■ **SELECTED PASSAGE**
▬▬▬▬▬▬

Inhibition of metallo-β-lactamases by a series of thiol ester derivatives of mercaptophenylacetic acid

Abstract

A series of mercaptophenylacetic acid thiol esters bearing a phenyl substituent adjacent to the carboxylic acid function has been shown to be inhibitors of metallo-β-lactamases. The inhibition of the Bacteroides fragilis CfiA and Bacillus cereus II metallo-β-lactamases was Zn 2+ dependent, greater inhibition being observed at 1 μM ZnSO 4 than at 100 μM ZnSO 4. Despite this Zn 2+ dependency, isothermal titration calorimetry studies illustrated that representative compounds had no detectable affinity for Zn 2+ ( K>1 mM). This indicates that their mode of inhibition was not by chelation of the active site Zn 2+. Greatest potency was observed against the Stenotrophomonas maltophilia L1 metallo-β-lactamase with I 50 values of between <1.95 μM and 6 μM and SB-217843 exhibited a similar level of inhibition of this enzyme at 1 and 100 μM Zn 2+ (I 50 values 5 and 6 μM, respectively). Inhibition of B. cereus II metallo-β-lactamase by SB-218018 and SB-217782 was competitive with K i values of 185 μM and 1500 μM, respectively. Therefore, these compounds are specific inhibitors of metallo-β-lactamases and provide further probes of the active sites of these enzymes.

▬▬▬▬▬▬

■ **AVAILABLE DATA**
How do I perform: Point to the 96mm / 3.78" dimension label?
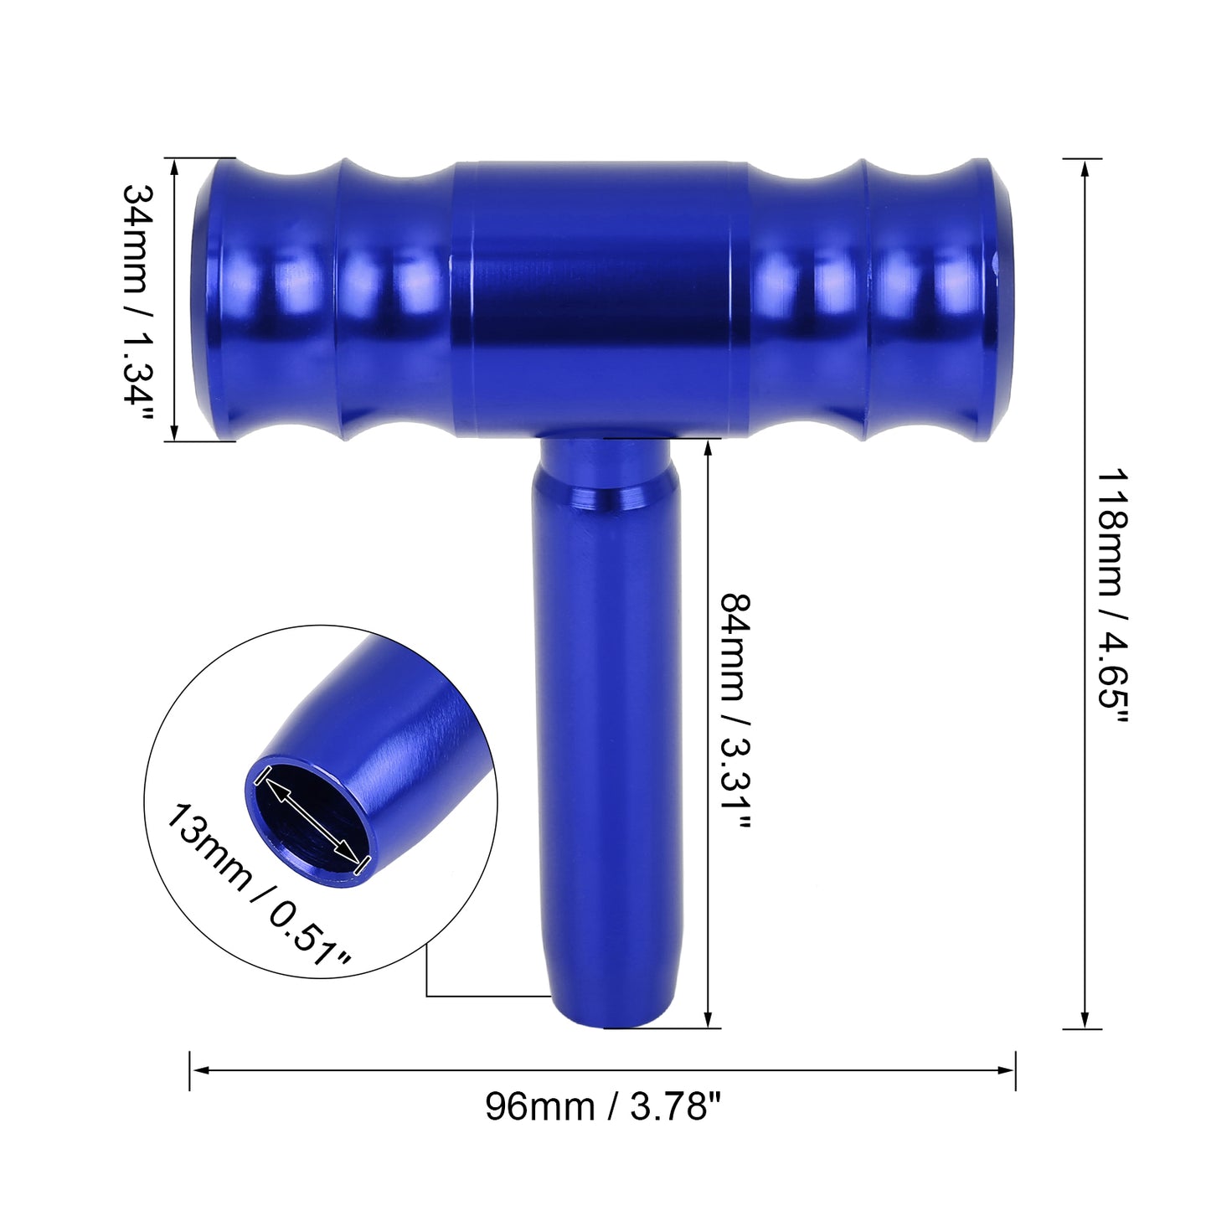click(x=603, y=1106)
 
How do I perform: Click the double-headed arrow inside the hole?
click(x=311, y=819)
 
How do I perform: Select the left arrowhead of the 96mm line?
click(x=200, y=1070)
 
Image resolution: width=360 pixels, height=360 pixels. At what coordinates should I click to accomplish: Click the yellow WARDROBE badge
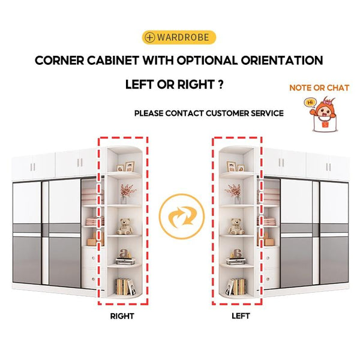tap(179, 37)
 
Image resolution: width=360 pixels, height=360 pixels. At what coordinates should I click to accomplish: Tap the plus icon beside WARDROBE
tap(149, 37)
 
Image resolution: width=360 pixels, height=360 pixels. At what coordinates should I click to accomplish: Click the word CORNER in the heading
tap(59, 61)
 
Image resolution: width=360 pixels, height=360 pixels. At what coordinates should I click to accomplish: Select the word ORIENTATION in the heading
tap(282, 61)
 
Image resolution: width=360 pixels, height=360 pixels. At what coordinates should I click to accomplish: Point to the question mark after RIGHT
tap(220, 84)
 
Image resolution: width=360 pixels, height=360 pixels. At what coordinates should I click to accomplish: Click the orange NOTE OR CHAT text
tap(319, 88)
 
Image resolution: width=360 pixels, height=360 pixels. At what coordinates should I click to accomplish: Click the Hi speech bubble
tap(310, 102)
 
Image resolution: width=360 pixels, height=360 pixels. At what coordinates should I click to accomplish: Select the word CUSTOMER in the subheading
tap(227, 113)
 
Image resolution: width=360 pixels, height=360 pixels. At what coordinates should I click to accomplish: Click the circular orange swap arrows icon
tap(181, 216)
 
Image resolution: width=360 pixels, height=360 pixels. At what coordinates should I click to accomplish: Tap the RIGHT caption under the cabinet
tap(122, 316)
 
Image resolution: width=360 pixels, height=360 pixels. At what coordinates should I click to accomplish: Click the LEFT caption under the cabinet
tap(241, 316)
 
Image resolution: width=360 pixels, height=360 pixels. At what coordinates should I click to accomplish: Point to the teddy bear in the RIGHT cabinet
tap(125, 226)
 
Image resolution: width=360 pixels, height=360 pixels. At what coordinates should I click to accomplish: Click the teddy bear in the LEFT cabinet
tap(236, 226)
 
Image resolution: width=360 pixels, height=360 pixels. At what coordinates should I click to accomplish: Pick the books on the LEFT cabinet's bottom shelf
tap(236, 287)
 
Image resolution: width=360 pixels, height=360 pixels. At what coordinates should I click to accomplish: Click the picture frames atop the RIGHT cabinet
tap(125, 166)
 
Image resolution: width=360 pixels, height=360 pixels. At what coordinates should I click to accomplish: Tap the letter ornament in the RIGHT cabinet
tap(124, 254)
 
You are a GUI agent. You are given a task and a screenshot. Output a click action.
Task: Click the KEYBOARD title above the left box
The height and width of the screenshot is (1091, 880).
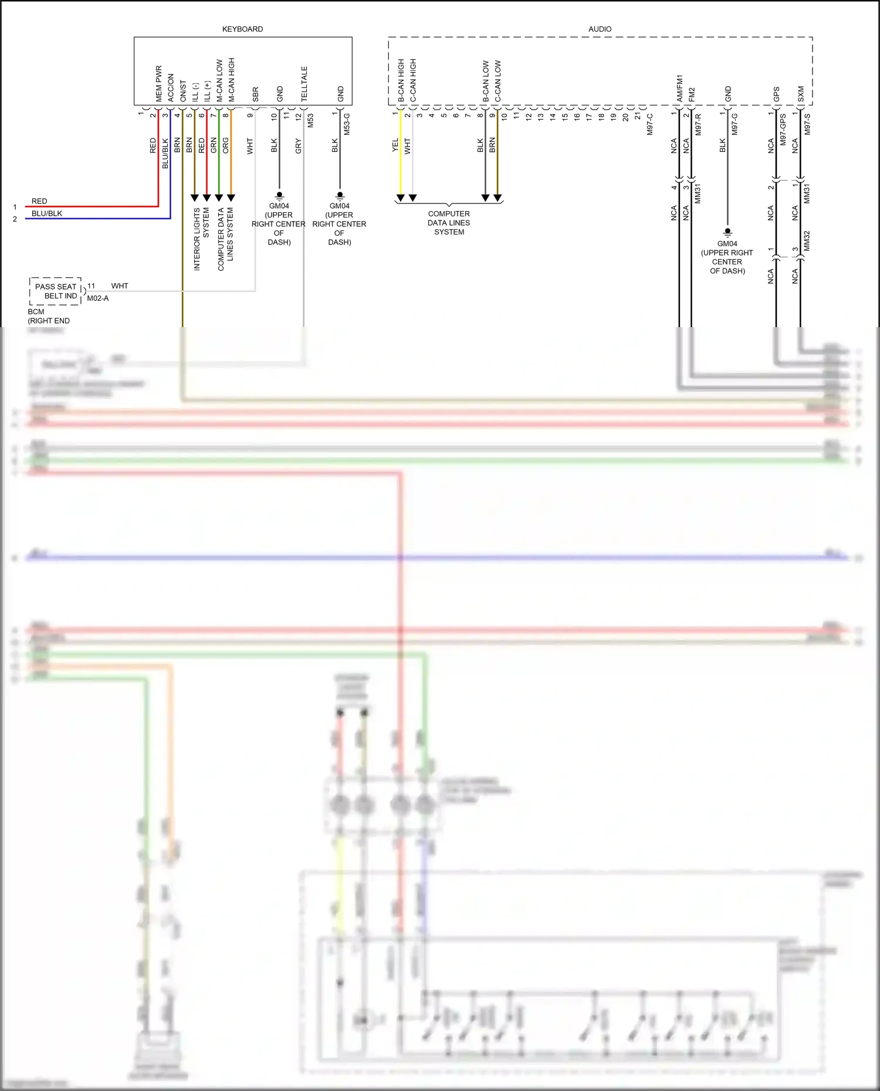click(x=242, y=29)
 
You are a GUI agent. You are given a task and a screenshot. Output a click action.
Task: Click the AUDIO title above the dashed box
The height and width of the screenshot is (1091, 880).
click(x=600, y=29)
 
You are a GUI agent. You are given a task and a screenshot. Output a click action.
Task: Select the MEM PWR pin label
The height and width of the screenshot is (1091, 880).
click(x=158, y=84)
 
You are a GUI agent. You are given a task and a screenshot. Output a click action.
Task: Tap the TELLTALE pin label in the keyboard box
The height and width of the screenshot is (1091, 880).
click(x=304, y=84)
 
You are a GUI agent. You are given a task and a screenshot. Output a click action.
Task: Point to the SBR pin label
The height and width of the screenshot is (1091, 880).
click(x=255, y=94)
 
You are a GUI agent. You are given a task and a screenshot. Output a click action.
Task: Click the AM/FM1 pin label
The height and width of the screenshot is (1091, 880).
click(x=679, y=88)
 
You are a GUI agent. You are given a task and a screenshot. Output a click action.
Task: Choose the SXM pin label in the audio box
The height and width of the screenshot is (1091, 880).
click(x=801, y=94)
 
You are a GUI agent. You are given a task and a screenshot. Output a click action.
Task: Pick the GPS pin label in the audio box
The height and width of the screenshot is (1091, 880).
click(x=776, y=94)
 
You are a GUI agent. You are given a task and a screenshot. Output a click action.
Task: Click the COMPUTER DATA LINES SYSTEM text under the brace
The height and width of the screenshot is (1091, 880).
click(x=449, y=223)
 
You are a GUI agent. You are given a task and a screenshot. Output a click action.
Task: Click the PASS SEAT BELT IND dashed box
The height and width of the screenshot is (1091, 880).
click(x=56, y=291)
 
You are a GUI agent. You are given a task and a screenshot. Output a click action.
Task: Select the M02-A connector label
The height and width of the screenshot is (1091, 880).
click(x=97, y=298)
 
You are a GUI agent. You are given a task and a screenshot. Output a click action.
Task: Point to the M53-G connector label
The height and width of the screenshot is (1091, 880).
click(x=347, y=124)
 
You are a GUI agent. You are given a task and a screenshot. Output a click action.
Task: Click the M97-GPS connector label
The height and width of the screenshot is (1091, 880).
click(x=783, y=130)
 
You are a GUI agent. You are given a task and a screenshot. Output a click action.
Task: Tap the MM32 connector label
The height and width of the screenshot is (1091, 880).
click(x=807, y=241)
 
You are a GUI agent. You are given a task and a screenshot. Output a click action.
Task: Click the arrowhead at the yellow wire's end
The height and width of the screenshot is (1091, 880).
click(x=400, y=198)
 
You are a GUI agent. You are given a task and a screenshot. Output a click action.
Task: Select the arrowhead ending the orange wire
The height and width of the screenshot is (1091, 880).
click(x=231, y=198)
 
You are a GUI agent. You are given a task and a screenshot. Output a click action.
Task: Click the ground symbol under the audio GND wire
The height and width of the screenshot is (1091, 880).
click(x=727, y=232)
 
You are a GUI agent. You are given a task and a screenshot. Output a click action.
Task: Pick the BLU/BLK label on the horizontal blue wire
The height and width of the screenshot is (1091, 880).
click(x=47, y=213)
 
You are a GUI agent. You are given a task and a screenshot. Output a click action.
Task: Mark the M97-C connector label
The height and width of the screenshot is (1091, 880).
click(x=650, y=124)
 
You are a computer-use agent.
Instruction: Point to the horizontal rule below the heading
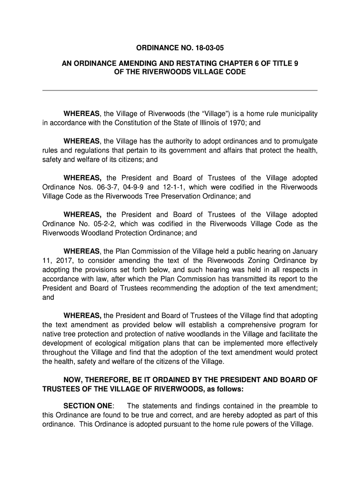(x=180, y=90)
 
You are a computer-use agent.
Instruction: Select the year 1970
(x=232, y=123)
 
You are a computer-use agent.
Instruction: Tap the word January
(x=304, y=251)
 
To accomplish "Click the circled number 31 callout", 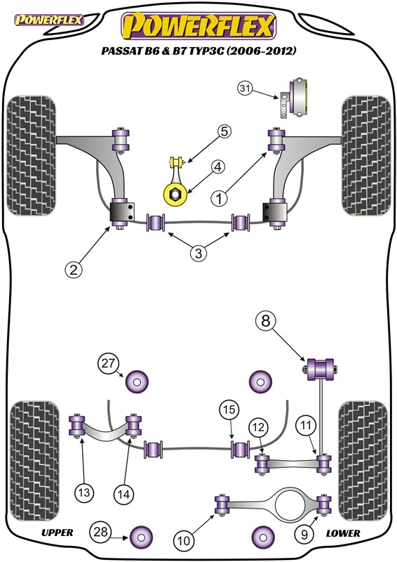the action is click(245, 89).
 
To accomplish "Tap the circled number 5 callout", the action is click(224, 131).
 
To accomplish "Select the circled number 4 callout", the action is click(217, 167).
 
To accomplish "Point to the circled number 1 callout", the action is click(219, 198).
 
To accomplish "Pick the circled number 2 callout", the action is click(74, 269).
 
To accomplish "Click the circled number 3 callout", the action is click(198, 254).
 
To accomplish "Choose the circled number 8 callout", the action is click(266, 321).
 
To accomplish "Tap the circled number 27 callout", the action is click(108, 363).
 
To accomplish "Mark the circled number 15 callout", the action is click(229, 410).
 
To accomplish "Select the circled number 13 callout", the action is click(84, 493).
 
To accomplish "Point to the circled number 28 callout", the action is click(100, 531).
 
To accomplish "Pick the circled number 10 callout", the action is click(184, 540).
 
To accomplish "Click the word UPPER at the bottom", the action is click(58, 532).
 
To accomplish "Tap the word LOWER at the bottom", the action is click(343, 533).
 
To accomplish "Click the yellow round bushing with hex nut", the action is click(175, 194).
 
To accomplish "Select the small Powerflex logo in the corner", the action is click(48, 20).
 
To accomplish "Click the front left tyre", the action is click(32, 155).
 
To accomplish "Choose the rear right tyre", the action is click(363, 461).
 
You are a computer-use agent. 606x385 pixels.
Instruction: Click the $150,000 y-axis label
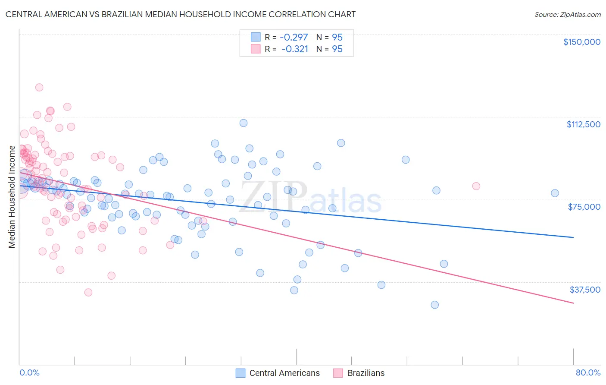point(581,42)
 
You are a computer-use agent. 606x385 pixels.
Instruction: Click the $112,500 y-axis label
point(583,124)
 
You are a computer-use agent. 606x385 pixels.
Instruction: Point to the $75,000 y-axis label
point(584,207)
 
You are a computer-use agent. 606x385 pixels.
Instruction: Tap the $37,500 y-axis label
point(585,290)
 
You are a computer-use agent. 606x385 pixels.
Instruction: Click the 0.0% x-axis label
point(29,372)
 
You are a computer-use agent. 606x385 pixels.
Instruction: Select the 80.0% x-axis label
point(588,372)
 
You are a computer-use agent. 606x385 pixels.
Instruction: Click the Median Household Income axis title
point(12,197)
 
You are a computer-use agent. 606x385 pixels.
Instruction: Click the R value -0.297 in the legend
point(294,37)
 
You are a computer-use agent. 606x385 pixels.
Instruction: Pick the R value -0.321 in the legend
point(295,49)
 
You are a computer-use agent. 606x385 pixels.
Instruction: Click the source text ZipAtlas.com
point(567,14)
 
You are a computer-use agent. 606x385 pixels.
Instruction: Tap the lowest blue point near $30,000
point(434,305)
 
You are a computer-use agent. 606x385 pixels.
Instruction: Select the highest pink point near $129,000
point(39,87)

▬▬▬▬▬▬

■ **YOUR ASSIGNMENT**
Please answer these questions from the abstract on metallo-β-lactamase inhibitors:
1. At which ZnSO 4 concentration was greater inhibition of the CfiA and II enzymes observed?
2. Against which metallo-β-lactamase was the greatest potency observed?
3. What K i values are given for SB-218018 and SB-217782 against B. cereus II metallo-β-lactamase?
The lines are separate material and have nothing to do with the abstract.

■ **TASK RESULT**
1. 1 μM ZnSO 4
2. The Stenotrophomonas maltophilia L1 metallo-β-lactamase
3. 185 μM for SB-218018 and 1500 μM for SB-217782